### What is asked
Can you write out the records again, starting at the line containing "The width and height of the screenshot is (685, 569)." and ending at the line containing "[x=770, y=156]", substituting "magnifying glass" for "magnifier" and leaving everything else unchanged?

### Records for the exercise
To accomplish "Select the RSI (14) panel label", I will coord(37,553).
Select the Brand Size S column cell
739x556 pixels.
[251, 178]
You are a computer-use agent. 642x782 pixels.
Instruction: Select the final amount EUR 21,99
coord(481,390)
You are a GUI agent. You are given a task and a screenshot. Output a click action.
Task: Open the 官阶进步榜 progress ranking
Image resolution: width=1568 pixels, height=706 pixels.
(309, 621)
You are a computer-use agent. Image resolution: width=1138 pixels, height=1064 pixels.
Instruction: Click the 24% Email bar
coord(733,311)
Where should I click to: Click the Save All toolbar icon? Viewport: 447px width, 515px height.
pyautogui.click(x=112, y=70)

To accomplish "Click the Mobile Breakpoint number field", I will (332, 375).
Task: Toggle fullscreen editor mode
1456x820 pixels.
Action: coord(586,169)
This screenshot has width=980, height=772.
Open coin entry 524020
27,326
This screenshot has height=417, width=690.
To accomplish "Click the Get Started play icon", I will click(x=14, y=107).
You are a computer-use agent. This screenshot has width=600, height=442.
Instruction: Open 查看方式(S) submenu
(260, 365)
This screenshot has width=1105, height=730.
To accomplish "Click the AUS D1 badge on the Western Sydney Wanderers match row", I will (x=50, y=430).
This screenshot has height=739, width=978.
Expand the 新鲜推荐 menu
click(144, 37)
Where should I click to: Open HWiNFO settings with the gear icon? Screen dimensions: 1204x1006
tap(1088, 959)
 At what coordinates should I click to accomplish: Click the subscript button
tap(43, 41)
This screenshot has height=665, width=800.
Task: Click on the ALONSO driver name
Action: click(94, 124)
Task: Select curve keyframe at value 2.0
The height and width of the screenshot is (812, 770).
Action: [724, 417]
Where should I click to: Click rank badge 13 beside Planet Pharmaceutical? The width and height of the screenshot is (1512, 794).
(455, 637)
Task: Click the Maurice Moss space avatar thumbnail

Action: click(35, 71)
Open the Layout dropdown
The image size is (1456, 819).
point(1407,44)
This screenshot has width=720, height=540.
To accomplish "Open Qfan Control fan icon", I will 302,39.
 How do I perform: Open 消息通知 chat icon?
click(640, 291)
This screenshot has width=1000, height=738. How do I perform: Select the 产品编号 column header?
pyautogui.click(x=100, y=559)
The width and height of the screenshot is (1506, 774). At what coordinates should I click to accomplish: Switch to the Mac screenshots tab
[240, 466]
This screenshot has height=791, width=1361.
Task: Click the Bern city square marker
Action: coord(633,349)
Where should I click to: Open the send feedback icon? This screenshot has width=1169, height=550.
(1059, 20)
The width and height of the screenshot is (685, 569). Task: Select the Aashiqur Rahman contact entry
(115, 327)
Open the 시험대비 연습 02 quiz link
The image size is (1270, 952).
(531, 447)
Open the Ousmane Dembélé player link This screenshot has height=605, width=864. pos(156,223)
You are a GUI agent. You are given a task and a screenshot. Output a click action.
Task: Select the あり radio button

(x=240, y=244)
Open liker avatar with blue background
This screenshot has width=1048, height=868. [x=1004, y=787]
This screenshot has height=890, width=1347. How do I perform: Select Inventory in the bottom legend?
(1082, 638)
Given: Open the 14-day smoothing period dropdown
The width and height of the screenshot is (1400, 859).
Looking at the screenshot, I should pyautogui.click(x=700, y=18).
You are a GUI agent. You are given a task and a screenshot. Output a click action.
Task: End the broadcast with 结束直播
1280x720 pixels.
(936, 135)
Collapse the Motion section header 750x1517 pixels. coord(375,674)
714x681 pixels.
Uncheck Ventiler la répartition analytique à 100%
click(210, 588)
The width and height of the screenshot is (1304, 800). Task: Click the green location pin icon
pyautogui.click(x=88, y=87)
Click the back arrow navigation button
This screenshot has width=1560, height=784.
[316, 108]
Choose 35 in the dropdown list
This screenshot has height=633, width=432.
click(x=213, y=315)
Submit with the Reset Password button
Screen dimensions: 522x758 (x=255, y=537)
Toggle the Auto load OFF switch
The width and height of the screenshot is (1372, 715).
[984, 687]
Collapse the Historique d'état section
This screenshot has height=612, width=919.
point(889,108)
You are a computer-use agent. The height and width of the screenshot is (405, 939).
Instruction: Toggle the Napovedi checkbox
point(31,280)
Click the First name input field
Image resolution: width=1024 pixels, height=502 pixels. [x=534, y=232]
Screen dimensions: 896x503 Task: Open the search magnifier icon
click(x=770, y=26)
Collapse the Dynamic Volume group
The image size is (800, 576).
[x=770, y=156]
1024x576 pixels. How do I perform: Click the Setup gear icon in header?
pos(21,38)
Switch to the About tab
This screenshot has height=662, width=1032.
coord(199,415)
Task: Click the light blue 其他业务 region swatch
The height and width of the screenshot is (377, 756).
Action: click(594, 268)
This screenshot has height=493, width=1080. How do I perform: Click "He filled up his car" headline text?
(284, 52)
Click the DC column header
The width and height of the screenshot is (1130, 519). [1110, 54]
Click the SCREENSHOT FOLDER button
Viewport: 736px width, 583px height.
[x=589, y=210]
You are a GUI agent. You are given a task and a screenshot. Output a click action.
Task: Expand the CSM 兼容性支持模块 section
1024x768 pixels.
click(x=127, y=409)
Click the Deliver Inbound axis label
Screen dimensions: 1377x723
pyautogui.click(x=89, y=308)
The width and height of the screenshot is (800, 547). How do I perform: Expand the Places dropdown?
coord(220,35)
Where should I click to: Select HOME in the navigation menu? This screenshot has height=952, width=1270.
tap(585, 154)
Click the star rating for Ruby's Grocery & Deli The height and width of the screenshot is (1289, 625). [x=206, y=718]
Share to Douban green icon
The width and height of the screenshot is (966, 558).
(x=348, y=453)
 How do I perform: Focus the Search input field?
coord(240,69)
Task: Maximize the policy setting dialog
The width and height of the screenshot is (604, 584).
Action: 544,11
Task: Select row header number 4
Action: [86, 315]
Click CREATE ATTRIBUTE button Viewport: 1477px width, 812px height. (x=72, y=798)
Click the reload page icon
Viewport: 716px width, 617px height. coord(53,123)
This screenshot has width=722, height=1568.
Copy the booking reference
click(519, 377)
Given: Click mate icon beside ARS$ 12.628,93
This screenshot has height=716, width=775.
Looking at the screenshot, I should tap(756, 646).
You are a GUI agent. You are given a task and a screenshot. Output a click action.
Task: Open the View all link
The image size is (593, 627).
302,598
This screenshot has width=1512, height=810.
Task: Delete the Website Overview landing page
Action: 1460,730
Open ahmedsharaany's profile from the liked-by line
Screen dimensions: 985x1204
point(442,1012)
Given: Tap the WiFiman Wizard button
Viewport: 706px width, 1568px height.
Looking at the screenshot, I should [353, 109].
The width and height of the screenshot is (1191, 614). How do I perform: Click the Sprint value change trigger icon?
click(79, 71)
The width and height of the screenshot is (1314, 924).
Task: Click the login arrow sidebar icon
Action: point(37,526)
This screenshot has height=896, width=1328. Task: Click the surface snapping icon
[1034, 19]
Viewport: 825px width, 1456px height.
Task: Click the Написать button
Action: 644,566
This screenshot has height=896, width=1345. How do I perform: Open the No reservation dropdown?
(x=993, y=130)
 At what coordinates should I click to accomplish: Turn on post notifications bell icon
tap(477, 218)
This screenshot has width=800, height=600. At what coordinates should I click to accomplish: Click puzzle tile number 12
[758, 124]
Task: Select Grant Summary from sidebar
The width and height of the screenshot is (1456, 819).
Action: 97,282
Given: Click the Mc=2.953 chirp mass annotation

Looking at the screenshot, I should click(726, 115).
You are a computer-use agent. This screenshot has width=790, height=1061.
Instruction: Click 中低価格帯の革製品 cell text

### Output
The width and height of the screenshot is (685, 569). Task: Select the Aashiqur Rahman contact entry
(115, 327)
Open the 시험대비 연습 02 quiz link
The image size is (1270, 952).
(531, 447)
Open the Ousmane Dembélé player link This screenshot has height=605, width=864. pos(156,223)
You are a GUI agent. You are given a task and a screenshot. Output a click action.
Task: Select the あり radio button

(x=240, y=244)
Open liker avatar with blue background
This screenshot has width=1048, height=868. [x=1004, y=787]
This screenshot has height=890, width=1347. How do I perform: Select Inventory in the bottom legend?
(1082, 638)
Given: Open the 14-day smoothing period dropdown
The width and height of the screenshot is (1400, 859).
Looking at the screenshot, I should pyautogui.click(x=700, y=18).
You are a GUI agent. You are given a task and a screenshot. Output a click action.
Task: End the broadcast with 结束直播
1280x720 pixels.
(936, 135)
Collapse the Motion section header 750x1517 pixels. coord(375,674)
714x681 pixels.
Uncheck Ventiler la répartition analytique à 100%
click(210, 588)
The width and height of the screenshot is (1304, 800). Task: Click the green location pin icon
pyautogui.click(x=88, y=87)
Click the back arrow navigation button
This screenshot has width=1560, height=784.
[316, 108]
Choose 35 in the dropdown list
This screenshot has height=633, width=432.
click(x=213, y=315)
Submit with the Reset Password button
Screen dimensions: 522x758 (x=255, y=537)
Toggle the Auto load OFF switch
The width and height of the screenshot is (1372, 715).
[984, 687]
Collapse the Historique d'état section
This screenshot has height=612, width=919.
point(889,108)
You are a computer-use agent. The height and width of the screenshot is (405, 939).
Instruction: Toggle the Napovedi checkbox
point(31,280)
Click the First name input field
Image resolution: width=1024 pixels, height=502 pixels. [x=534, y=232]
Screen dimensions: 896x503 Task: Open the search magnifying glass icon
click(x=770, y=26)
Collapse the Dynamic Volume group
The image size is (800, 576).
[x=770, y=156]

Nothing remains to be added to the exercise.